◆ INSTRUÇÃO A
Organiza como tabela Markdown as entradas que vão da linha que contém "in context menu" até à linha que contém "pos(161,437)", ambas incluídas. Usa as colunas «N.º» e «Linha» e deixa de fora as linhas em branco.

◆ EXCERTO FORNECIDO
※ ※ ※
Das origens à reforma

JOÃO MARQUES DE ALMEIDA

Numa altura em que se discute, abundantemente, o “modelo social europeu”, não será inútil revisitar as suas origens históricas. O primeiro ponto que. convém, desde logo, combater é a ideia de que o dito modelo é um conceito económico. É, sobretudo, uma concepção política sobre o modo de organizar a sociedade, os poderes do Estado, e as liberdades individuais. Além disso, como qualquer análise histórica demonstra, surgiu num contexto político marcado por fortes debates ideológicos.
※ ※ ※
(Entradas retiradas de uma coleção)
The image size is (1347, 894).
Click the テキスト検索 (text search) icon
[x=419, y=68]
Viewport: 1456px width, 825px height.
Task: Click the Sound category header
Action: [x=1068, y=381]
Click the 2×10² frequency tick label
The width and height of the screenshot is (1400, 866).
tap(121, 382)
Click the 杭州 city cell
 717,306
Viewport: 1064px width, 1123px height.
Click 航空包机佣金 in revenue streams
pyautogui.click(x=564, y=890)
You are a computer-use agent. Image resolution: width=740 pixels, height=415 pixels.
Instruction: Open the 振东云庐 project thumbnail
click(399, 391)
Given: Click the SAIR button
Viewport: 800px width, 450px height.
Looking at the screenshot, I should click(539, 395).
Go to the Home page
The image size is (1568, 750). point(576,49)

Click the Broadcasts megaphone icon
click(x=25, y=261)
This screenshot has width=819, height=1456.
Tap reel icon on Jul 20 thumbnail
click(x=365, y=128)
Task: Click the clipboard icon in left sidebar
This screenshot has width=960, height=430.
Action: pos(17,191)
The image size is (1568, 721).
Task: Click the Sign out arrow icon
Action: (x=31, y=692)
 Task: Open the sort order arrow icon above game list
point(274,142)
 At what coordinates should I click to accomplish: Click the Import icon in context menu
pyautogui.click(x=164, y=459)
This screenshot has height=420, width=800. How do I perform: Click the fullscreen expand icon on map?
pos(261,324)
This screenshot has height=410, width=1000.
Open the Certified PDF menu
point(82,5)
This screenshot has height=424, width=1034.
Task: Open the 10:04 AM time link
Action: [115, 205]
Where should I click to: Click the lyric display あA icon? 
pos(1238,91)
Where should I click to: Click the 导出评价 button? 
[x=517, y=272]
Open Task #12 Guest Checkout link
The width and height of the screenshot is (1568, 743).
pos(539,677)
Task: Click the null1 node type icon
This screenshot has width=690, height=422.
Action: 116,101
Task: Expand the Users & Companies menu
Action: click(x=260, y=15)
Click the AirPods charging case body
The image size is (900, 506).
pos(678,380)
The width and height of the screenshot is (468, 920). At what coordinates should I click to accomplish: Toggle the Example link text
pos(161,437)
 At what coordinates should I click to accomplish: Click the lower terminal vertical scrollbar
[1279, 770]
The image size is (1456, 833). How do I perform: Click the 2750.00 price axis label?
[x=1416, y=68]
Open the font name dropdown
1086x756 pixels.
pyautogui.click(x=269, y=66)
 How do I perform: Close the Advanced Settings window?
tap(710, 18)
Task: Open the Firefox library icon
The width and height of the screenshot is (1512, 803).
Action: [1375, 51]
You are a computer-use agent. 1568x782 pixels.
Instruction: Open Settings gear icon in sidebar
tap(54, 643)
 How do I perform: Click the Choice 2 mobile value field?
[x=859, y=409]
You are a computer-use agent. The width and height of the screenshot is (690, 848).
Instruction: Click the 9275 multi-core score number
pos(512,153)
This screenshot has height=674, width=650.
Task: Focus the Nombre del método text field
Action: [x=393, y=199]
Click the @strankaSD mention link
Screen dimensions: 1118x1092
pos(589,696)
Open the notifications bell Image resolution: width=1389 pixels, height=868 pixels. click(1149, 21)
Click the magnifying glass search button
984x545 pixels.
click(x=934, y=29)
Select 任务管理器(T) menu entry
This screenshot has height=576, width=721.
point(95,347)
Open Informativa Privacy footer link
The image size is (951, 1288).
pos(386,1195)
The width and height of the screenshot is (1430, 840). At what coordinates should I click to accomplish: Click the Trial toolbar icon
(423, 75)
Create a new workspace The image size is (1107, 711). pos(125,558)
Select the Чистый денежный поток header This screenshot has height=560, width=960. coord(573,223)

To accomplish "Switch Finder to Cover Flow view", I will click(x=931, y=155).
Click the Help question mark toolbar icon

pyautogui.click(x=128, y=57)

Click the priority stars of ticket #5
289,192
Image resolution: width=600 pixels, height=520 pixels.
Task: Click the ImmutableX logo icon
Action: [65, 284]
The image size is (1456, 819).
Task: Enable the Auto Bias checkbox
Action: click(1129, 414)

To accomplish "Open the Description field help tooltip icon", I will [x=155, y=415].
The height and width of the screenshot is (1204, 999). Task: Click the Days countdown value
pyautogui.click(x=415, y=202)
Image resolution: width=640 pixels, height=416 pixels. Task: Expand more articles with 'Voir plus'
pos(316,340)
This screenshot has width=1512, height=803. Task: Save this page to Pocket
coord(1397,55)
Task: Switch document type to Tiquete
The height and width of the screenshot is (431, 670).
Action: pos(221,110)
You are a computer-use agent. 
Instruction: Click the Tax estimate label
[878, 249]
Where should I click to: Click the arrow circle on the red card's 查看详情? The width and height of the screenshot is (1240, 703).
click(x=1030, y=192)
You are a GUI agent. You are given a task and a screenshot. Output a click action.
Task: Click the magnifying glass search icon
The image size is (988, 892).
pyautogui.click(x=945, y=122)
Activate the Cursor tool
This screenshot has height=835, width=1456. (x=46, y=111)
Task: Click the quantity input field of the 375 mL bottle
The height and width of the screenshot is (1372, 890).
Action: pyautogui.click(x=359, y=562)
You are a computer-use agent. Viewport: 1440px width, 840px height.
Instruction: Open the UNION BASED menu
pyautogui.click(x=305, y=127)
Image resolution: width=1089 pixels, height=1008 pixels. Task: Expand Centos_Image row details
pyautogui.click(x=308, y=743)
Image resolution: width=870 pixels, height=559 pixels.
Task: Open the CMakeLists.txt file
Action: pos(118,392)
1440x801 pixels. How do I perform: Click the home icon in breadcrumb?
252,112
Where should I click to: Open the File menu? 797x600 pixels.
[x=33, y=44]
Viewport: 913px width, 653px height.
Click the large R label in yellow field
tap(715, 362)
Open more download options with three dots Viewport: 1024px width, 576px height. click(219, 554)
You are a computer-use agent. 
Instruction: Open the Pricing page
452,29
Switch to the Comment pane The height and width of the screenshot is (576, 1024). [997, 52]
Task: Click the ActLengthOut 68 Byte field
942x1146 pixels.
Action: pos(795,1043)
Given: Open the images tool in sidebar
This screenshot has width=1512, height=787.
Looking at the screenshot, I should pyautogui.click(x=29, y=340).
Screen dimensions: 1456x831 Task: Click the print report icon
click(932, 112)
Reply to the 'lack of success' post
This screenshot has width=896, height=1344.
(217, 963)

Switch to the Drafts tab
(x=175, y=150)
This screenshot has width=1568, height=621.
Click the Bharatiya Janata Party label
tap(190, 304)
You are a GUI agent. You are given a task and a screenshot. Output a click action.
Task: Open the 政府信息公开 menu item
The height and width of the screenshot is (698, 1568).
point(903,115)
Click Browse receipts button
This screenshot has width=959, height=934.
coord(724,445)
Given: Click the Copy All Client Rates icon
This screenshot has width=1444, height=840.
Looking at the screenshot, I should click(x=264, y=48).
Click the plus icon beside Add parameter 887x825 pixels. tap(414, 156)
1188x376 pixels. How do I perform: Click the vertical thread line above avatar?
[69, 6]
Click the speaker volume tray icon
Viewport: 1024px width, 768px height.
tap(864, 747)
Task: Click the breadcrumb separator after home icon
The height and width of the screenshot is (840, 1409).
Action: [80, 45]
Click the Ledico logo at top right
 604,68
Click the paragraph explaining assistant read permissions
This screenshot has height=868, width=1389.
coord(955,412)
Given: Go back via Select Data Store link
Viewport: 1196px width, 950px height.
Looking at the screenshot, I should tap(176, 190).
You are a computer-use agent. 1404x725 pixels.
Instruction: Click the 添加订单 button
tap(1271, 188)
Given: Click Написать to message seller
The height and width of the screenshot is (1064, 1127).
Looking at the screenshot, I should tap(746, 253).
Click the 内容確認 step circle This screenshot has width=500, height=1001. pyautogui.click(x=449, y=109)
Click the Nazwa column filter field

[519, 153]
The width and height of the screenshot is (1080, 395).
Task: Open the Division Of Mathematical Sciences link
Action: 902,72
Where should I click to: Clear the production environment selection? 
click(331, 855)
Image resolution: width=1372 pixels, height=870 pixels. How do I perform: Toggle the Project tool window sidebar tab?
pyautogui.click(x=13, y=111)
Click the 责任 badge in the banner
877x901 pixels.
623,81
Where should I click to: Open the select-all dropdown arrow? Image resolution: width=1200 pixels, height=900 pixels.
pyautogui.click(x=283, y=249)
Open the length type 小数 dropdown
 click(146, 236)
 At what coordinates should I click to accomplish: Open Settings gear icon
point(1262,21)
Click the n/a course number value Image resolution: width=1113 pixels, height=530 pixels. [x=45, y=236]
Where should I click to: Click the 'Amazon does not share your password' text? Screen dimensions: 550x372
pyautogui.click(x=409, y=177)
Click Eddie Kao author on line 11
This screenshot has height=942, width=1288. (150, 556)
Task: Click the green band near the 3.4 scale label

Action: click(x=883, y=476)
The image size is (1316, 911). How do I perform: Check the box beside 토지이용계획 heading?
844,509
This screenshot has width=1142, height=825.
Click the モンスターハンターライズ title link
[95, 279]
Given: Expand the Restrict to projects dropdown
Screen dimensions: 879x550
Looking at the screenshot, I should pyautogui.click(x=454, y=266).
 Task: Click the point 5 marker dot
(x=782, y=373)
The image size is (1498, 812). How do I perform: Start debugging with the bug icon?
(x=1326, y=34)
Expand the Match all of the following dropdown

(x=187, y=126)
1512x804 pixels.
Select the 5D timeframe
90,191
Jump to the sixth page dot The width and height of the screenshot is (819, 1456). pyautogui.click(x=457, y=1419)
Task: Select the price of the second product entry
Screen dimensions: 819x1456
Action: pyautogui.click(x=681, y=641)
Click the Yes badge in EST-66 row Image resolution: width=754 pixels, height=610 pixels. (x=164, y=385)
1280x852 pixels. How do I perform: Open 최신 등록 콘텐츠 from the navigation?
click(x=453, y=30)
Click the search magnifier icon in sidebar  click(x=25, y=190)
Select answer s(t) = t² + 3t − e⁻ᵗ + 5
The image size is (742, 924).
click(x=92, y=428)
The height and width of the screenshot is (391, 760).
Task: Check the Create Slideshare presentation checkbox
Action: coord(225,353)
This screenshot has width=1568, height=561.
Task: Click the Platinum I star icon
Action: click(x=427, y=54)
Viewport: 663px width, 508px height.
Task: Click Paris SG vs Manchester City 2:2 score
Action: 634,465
※ ※ ※
◆ INSTRUÇÃO B
Responde a estas perguntas sobre o excerto acerca do modelo social europeu:
(i) Que ideia convém combater desde logo?
(ii) O que é, sobretudo, esse modelo?
(iii) Em que contexto surgiu?

◆ RESPOSTA COMPLETA A
| N.º | Linha |
|---|---|
| 1 |  At what coordinates should I click to accomplish: Click the Import icon in context menu |
| 2 | pyautogui.click(x=164, y=459) |
| 3 | This screenshot has height=420, width=800. How do I perform: Click the fullscreen expand icon on map? |
| 4 | pos(261,324) |
| 5 | This screenshot has height=410, width=1000. |
| 6 | Open the Certified PDF menu |
| 7 | point(82,5) |
| 8 | This screenshot has height=424, width=1034. |
| 9 | Task: Open the 10:04 AM time link |
| 10 | Action: [115, 205] |
| 11 | Where should I click to: Click the lyric display あA icon?  |
| 12 | pos(1238,91) |
| 13 | Where should I click to: Click the 导出评价 button?  |
| 14 | [x=517, y=272] |
| 15 | Open Task #12 Guest Checkout link |
| 16 | The width and height of the screenshot is (1568, 743). |
| 17 | pos(539,677) |
| 18 | Task: Click the null1 node type icon |
| 19 | This screenshot has width=690, height=422. |
| 20 | Action: 116,101 |
| 21 | Task: Expand the Users & Companies menu |
| 22 | Action: click(x=260, y=15) |
| 23 | Click the AirPods charging case body |
| 24 | The image size is (900, 506). |
| 25 | pos(678,380) |
| 26 | The width and height of the screenshot is (468, 920). At what coordinates should I click to accomplish: Toggle the Example link text |
| 27 | pos(161,437) |

◆ RESPOSTA COMPLETA B
(i) A ideia de que o modelo social europeu é um conceito económico.
(ii) Uma concepção política sobre o modo de organizar a sociedade, os poderes do Estado e as liberdades individuais.
(iii) Num contexto político marcado por fortes debates ideológicos.